After six long months of trying to think of anything but babies (and rediscovering how annoying condoms can be), our wait was over. Our moment to start making love morning, noon and night was here.

Then came covid-19.

If I was religious, or superstitious, I might think this latest hurdle was a sign. When this all first happened and the world started shutting down, I briefly thought: Is there some higher being/force somewhere that doesn’t want us to conceive so much that they created a global emergency to stop us? But I’m not religious, superstitious or a complete narcissist, so I put that thought in the bin where it belongs.

“The trouble is, I don’t have time to wait.”

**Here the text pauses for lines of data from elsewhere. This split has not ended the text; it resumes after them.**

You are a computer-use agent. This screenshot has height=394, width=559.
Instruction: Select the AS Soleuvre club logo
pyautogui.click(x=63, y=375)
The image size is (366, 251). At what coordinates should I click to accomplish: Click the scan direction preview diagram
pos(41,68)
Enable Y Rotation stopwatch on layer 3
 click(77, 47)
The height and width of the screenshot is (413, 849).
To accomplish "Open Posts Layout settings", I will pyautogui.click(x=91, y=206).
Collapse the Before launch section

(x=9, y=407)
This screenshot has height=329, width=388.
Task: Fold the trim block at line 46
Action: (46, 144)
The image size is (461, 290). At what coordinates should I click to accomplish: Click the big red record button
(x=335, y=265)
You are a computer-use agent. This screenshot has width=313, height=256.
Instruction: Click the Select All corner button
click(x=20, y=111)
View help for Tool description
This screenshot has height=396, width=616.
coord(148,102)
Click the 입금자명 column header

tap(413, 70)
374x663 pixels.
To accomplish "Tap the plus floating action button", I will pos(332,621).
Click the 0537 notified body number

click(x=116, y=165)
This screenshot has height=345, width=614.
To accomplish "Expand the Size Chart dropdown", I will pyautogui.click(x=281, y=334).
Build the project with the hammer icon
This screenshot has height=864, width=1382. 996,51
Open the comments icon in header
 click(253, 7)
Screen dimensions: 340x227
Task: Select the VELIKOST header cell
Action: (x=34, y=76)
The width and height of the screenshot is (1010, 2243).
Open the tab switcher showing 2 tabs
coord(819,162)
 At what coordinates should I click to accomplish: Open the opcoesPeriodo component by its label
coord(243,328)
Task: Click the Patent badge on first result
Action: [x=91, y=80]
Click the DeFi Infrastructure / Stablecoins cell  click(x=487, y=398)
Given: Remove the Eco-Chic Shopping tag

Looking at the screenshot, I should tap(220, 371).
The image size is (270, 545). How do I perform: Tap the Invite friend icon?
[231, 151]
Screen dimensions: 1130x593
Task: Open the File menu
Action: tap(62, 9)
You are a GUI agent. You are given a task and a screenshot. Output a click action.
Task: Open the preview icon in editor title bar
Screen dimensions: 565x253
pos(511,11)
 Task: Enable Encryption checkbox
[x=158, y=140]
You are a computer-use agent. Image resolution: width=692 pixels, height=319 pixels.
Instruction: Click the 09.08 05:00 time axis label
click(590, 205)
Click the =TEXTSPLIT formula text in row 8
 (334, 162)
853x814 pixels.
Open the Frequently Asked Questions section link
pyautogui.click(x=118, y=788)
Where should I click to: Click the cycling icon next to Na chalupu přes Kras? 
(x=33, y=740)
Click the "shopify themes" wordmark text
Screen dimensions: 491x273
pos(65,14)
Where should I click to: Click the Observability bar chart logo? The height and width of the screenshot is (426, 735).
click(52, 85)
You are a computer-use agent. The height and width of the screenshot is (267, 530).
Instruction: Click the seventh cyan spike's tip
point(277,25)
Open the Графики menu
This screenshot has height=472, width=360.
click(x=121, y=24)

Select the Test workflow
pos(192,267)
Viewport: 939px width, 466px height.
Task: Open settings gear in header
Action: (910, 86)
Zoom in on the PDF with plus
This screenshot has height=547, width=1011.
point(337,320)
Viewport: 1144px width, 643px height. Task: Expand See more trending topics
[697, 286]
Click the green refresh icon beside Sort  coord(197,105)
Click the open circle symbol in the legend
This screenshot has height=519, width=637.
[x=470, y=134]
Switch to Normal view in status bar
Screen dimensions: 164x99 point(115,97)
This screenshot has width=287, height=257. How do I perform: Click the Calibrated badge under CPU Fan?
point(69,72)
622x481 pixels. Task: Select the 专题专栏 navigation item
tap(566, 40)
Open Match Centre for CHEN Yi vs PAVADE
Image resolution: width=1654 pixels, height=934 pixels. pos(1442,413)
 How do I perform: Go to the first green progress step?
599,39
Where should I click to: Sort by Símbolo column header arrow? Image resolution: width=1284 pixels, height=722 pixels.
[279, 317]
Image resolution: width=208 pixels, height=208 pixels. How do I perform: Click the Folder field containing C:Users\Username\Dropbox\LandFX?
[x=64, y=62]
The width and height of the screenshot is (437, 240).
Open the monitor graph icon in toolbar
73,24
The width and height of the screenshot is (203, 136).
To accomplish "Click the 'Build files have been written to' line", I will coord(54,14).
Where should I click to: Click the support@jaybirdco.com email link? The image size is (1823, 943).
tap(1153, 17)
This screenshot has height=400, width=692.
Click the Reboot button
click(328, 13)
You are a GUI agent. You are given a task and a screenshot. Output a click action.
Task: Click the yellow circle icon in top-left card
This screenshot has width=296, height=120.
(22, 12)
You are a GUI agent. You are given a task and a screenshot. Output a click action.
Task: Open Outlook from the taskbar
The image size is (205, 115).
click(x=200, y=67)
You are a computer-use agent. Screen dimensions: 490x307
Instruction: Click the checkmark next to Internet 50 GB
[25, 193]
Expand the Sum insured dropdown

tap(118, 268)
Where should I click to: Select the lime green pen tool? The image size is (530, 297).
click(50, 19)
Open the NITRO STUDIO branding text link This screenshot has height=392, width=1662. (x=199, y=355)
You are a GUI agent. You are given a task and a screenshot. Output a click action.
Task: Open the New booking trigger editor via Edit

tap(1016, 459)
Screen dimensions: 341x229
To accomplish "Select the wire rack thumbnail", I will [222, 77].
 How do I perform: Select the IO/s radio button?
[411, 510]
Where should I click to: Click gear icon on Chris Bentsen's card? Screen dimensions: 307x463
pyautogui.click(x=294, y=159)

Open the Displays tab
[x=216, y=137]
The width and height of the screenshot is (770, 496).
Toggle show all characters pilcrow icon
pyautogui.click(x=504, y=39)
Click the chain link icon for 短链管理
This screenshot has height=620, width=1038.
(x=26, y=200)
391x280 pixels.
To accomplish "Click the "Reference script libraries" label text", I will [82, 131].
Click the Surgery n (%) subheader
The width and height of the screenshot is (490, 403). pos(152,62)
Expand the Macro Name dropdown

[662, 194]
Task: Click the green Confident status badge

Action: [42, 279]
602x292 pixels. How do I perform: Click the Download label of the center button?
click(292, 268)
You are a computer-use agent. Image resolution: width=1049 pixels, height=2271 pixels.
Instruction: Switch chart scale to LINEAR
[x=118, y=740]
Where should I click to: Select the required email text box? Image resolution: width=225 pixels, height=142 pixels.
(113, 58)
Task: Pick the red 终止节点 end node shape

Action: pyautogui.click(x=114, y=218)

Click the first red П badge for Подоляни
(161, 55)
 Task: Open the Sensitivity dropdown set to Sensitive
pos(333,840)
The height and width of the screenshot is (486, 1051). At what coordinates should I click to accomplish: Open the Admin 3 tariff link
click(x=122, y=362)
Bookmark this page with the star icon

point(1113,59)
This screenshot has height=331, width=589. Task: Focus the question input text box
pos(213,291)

However, the situation has complicated the issue just a tad. For starters, we’ve had to have a hard think about the wisdom of even trying to get pregnant when we might not be able to get early pregnancy scans (especially important with my history), could potentially end up in an overcrowded hospital if things go wrong, and don’t really know where we’ll all be in nine months time. My scan, due this week, to check whether I’m ovulating properly, has of course been cancelled.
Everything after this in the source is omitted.